Mis pensamientos no se detienen. ¿Qué era lo que pasaba en Macondo durante esas lluvias torrenciales? No me acuerdo bien, hace mucho tiempo que leí esa novela. Tengo el libro en la biblioteca que está en el dormitorio, puedo intentar ubicar el diluvio y salir de dudas. No, no quiero engancharme con eso, una distracción extra que alargaría el desvelo.
La sensación de soledad se hace patente. Todos duermen aquí menos yo. Me miro en el espejo del dormitorio mientras escribo este post, cuaderno en la falda, birome en mano. A estas horas una nunca deja de verse extraña contemplando su propia imagen. Bostezo discretamente más de una vez. Me pregunto cuál es la parte de mí que se niega a ceder.
Mi hijo mira por la ventana y me pregunta dónde está la luna. Se escondió. ¿Y el sol? También, al anochecer no hay sol. Debería haber algo colgado allá arriba a la hora de cenar pero no se ve nada, ni una diminuta estrella.
Es como cuando llovía en Macondo. Llovía y no paraba de llover. Me acuerdo de cuando leí Cien años de soledad, estaba en el liceo. Manejaba la edición de Sudamericana, la que tiene la E al revés y esas imágenes como sellos antiguos en la tapa.
La lluvia no vino sola. Hace rato que adquirió el status de tormenta, con unos cuantos relámpagos casi cinematográficos.
Estos episodios climáticos no nos favorecen en nada a los insomnes. Agravan la situación. Intento dormirme a una hora normal. La ilusión dura una hora. Es inútil. Entregada a que por un buen rato ya no voy a dormir me dirijo –como siempre– a la cocina. Me quedó aquello de que la leche tibia adormece, una vil mentira que se repite desde tiempos bíblicos. Igual pongo en el micro la bendita taza con leche, cumplo con una conducta ritual, me la tomo. Hago cosas graves, infames, como por ejemplo, anotar un par de artículos que voy a comprar en el supermercado en una libretita con imán que está en la heladera. Reviso revistas y diarios viejos (siempre hay alguno en la mesada de la cocina), trozos incomprensibles de juguetes de los niños que han ido quedando con la intención de ser reensamblados próximamente. Reparo en unos cuantos objetos que no he tenido en cuenta durante el día, durante varios días.
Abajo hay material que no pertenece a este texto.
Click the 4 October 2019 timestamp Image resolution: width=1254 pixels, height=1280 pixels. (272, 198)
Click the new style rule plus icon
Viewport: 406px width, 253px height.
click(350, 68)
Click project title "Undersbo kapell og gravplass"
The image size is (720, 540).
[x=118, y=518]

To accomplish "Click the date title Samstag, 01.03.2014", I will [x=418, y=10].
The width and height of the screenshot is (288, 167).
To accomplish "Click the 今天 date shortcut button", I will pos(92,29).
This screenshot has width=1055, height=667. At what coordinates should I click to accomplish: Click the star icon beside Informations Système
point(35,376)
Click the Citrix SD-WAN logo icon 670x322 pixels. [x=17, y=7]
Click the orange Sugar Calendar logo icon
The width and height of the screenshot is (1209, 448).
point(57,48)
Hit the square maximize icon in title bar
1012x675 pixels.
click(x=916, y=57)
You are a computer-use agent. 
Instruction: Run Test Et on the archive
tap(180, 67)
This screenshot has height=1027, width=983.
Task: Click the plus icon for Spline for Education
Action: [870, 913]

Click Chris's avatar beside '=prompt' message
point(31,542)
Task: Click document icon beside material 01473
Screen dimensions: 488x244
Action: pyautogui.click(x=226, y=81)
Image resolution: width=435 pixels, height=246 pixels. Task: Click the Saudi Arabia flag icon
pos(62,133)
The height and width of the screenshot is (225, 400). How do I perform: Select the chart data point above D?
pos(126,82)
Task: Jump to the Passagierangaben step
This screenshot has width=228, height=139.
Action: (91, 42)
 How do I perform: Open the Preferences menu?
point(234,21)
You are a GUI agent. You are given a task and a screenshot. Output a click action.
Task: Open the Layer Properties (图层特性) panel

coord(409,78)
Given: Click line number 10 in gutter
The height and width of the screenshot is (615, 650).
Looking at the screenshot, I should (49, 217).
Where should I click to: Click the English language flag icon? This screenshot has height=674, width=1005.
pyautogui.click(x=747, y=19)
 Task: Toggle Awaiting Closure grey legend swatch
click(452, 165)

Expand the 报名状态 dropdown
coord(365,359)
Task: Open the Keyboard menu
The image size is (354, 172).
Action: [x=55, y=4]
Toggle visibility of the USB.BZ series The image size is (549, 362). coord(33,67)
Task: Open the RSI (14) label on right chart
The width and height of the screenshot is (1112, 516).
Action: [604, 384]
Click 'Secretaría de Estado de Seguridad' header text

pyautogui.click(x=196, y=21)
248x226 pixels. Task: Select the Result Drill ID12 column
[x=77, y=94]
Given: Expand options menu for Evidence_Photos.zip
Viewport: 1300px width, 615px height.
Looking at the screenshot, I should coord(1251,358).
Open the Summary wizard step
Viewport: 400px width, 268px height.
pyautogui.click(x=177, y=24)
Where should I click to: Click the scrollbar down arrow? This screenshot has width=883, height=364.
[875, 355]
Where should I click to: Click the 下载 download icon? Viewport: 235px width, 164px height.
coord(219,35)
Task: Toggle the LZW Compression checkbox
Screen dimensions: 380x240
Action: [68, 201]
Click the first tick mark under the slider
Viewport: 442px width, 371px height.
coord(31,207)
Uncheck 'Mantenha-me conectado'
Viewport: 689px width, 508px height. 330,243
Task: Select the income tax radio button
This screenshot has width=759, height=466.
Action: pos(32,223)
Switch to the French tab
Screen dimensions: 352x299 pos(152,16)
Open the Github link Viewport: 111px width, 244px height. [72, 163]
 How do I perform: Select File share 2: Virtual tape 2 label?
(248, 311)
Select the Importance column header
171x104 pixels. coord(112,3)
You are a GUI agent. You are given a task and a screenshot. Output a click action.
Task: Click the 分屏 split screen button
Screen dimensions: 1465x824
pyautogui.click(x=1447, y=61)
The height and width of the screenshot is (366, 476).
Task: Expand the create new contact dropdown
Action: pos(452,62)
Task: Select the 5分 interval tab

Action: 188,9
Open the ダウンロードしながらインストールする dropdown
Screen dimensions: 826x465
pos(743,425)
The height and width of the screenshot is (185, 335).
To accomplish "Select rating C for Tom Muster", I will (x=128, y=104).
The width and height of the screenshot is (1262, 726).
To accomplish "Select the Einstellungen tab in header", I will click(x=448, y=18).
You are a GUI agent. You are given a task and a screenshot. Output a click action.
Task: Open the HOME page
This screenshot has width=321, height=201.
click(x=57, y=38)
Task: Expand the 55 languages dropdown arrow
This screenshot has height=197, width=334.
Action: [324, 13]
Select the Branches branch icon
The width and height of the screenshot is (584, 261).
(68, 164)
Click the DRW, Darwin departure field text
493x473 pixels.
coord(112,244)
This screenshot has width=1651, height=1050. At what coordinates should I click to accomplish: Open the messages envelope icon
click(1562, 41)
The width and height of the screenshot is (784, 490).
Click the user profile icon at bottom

Vuelvo al dormitorio. Me fijo en los recortes, libros y libretas que se encuentran sobre mi mesa de luz. Escribo este post a las –exactamente– 3:15 a.m. A veces leo. Hoy no. Lo gracioso es que a estas horas insólitas pienso con cuidado qué puedo leer para no desvelarme demasiado, para no darme la chance de ponerme mal, para no entusiasmarme demasiado, para no aburrirme al punto de que no pueda leer más de dos renglones, y ese esfuerzo absurdo en sí mismo no contribuye para nada a mi causa.
Mis pensamientos no se detienen. ¿Qué era lo que pasaba en Macondo durante esas lluvias torrenciales? No me acuerdo bien, hace mucho tiempo que leí esa novela. Tengo el libro en la biblioteca que está en el dormitorio, puedo intentar ubicar el diluvio y salir de dudas. No, no quiero engancharme con eso, una distracción extra que alargaría el desvelo.
La sensación de soledad se hace patente. Todos duermen aquí menos yo. Me miro en el espejo del dormitorio mientras escribo este post, cuaderno en la falda, birome en mano. A estas horas una nunca deja de verse extraña contemplando su propia imagen. Bostezo discretamente más de una vez. Me pregunto cuál es la parte de mí que se niega a ceder.